▸ **What this task involves**: Below are records; from the line containing "[Cerrar] (1465, 2477)" through the very last line, output each line exactly. No pictures.
[Opening Provided information section]
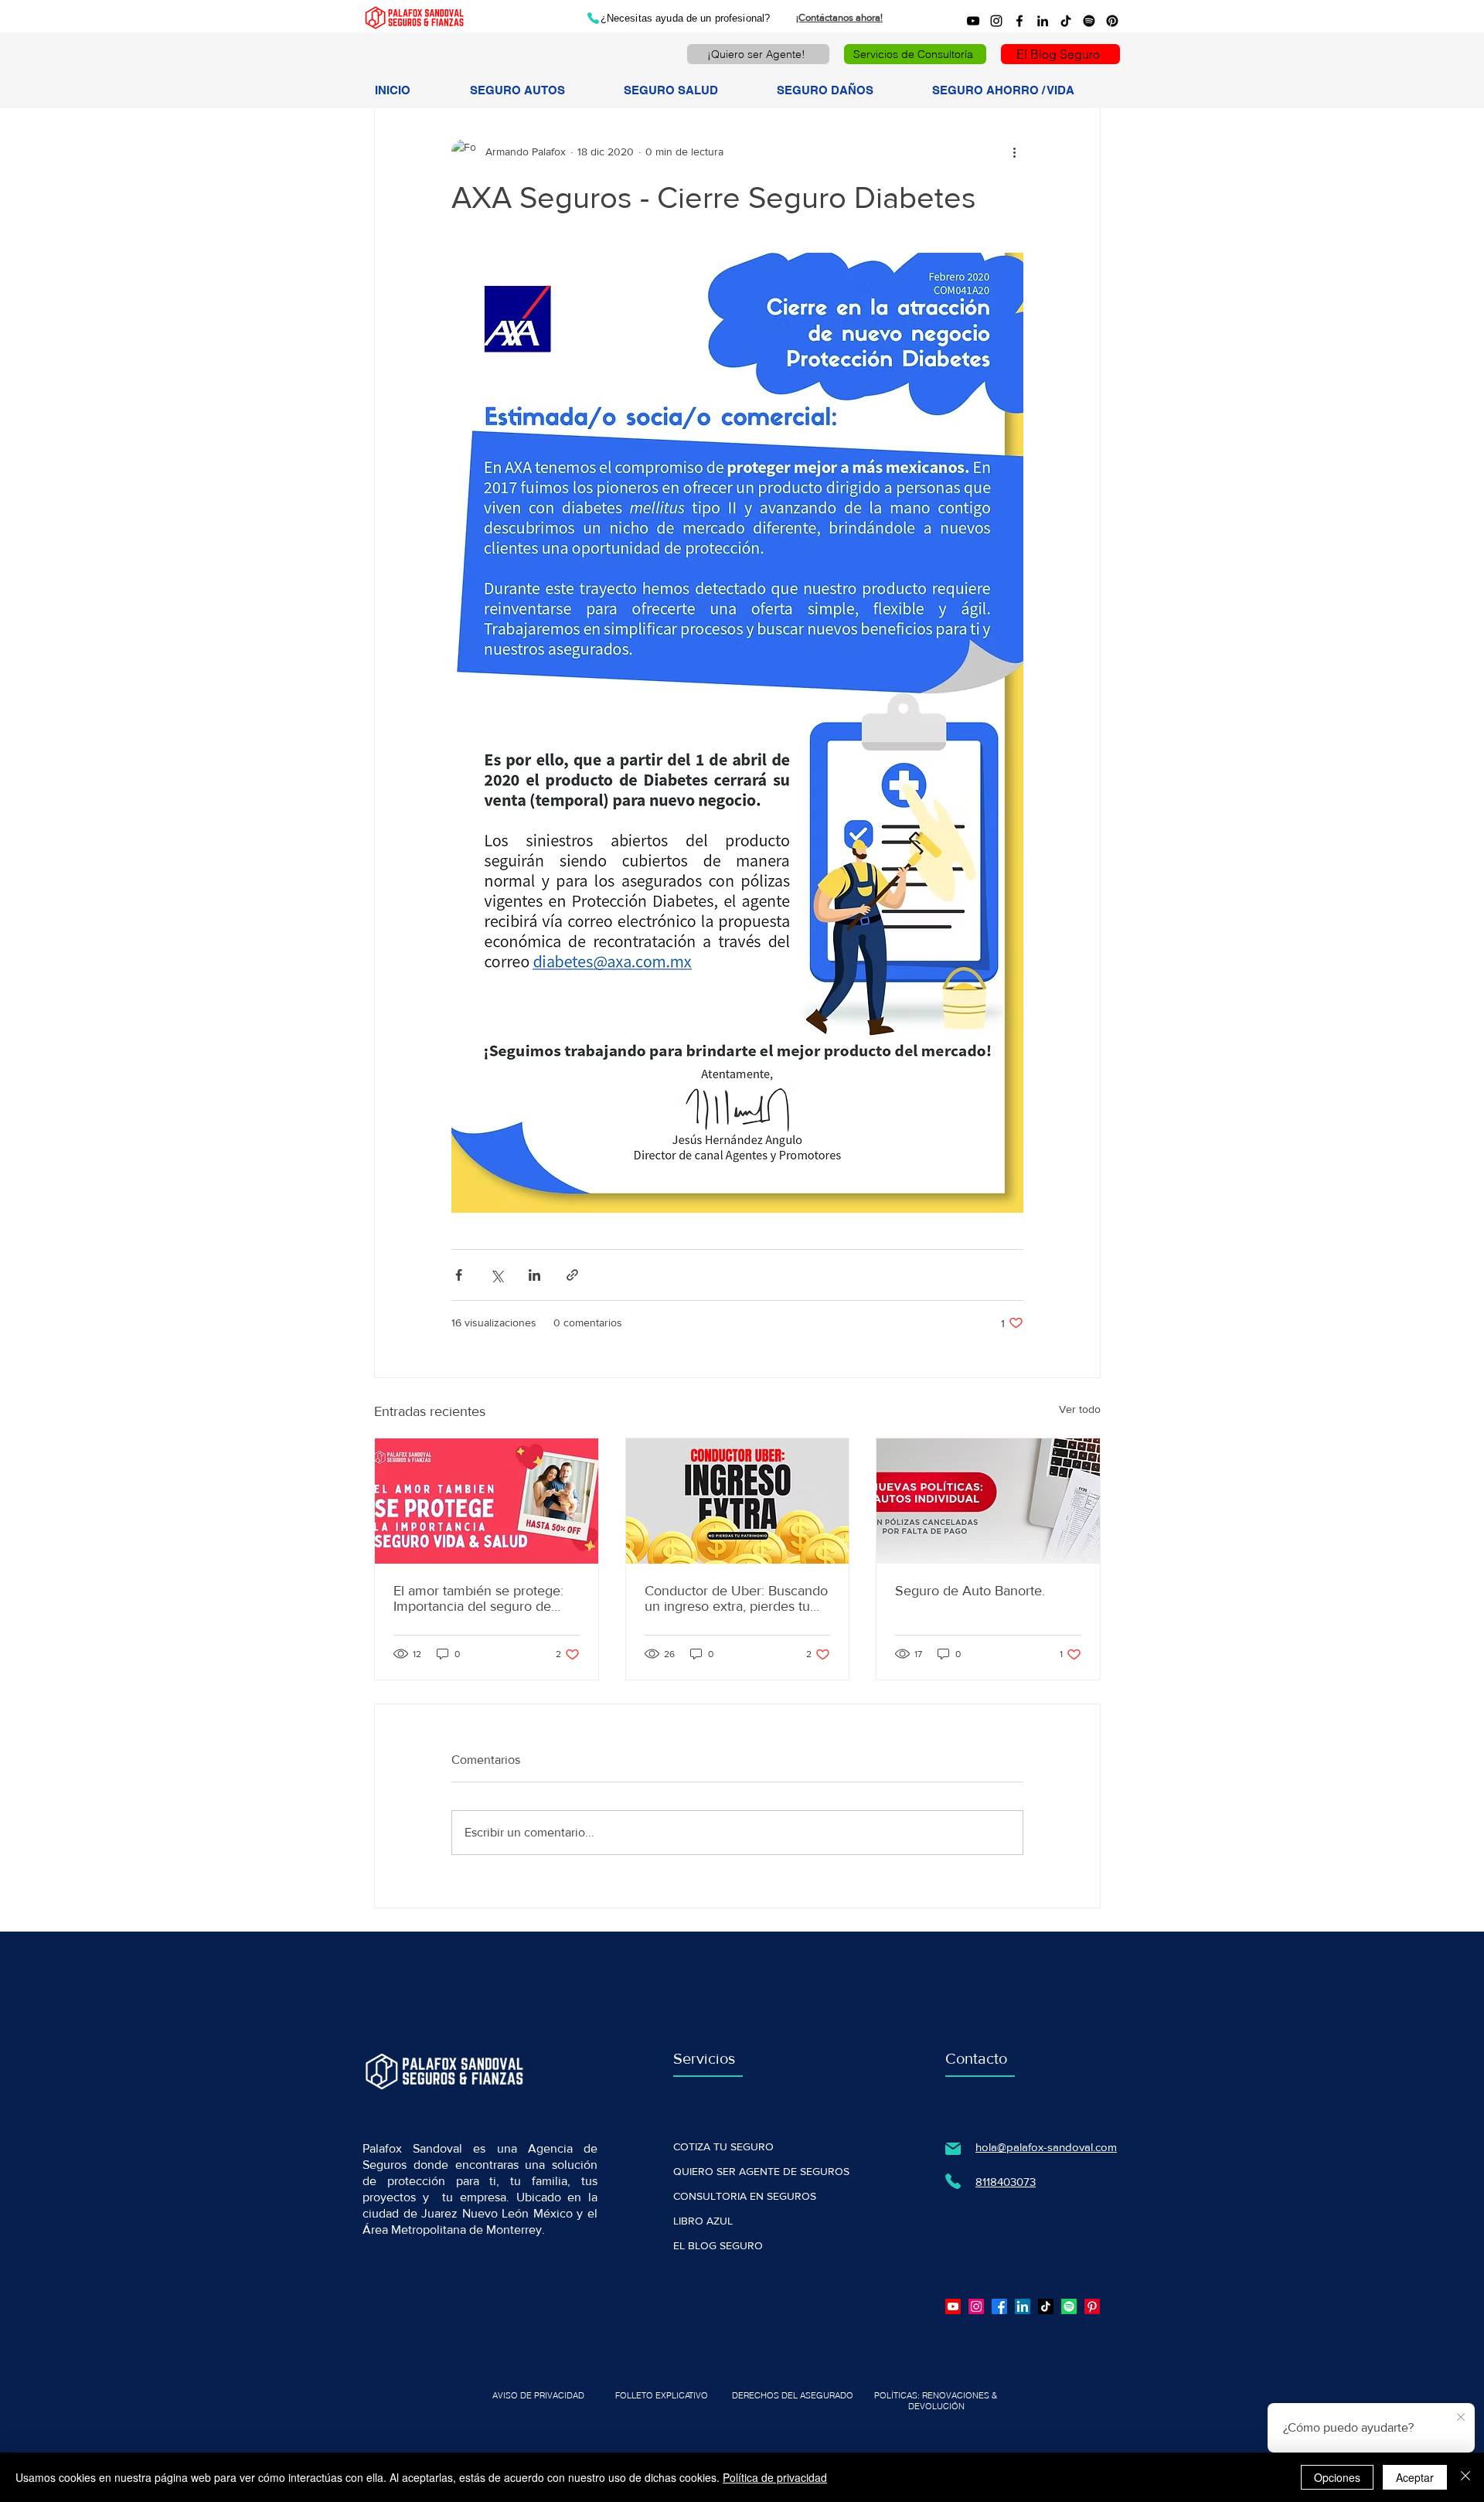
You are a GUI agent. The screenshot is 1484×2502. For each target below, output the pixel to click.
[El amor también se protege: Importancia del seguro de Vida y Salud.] (486, 1501)
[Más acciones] (1014, 151)
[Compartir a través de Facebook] (458, 1275)
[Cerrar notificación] (1461, 2418)
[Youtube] (953, 2306)
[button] (534, 90)
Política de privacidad (775, 2477)
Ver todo (1080, 1409)
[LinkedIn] (1042, 21)
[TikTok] (1066, 21)
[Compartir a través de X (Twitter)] (496, 1275)
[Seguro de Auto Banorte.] (988, 1501)
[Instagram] (996, 21)
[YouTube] (973, 21)
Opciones (1337, 2477)
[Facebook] (1019, 21)
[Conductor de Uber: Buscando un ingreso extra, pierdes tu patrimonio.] (737, 1501)
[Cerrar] (1465, 2477)
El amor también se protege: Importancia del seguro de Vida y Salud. (478, 1598)
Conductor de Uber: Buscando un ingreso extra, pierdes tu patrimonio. (736, 1598)
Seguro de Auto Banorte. (970, 1590)
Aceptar (1415, 2477)
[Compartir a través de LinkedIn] (534, 1275)
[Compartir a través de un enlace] (572, 1275)
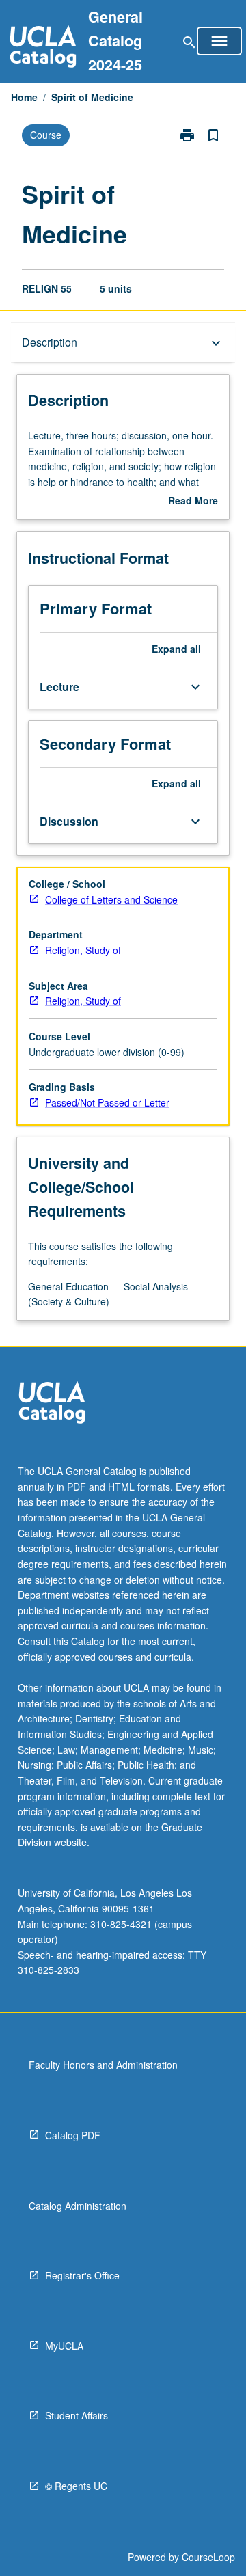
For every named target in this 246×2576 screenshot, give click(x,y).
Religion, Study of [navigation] (83, 950)
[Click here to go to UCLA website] (52, 1404)
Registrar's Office (82, 2275)
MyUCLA (64, 2346)
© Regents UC (76, 2486)
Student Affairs (76, 2415)
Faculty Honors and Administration (103, 2065)
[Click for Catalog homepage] (43, 48)
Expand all (176, 648)
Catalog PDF (72, 2135)
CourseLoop (208, 2557)
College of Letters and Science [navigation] (111, 899)
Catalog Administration (77, 2205)
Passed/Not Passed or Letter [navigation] (107, 1102)
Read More (193, 501)
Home (24, 97)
[Closing Provided information section]
▸ **Task answer**:
[Cerrar] (1465, 2477)
El amor también se protege: Importancia del seguro de Vida y Salud. (478, 1598)
Conductor de Uber: Buscando un ingreso extra, pierdes tu patrimonio. (736, 1598)
Seguro de Auto Banorte. (970, 1590)
Aceptar (1415, 2477)
[Compartir a través de LinkedIn] (534, 1275)
[Compartir a través de un enlace] (572, 1275)
For every named target in this 246×2576 screenshot, give click(x,y).
Religion, Study of [navigation] (83, 950)
[Click here to go to UCLA website] (52, 1404)
Registrar's Office (82, 2275)
MyUCLA (64, 2346)
© Regents UC (76, 2486)
Student Affairs (76, 2415)
Faculty Honors and Administration (103, 2065)
[Click for Catalog homepage] (43, 48)
Expand all (176, 648)
Catalog PDF (72, 2135)
CourseLoop (208, 2557)
College of Letters and Science [navigation] (111, 899)
Catalog Administration (77, 2205)
Passed/Not Passed or Letter [navigation] (107, 1102)
Read More (193, 501)
Home (24, 97)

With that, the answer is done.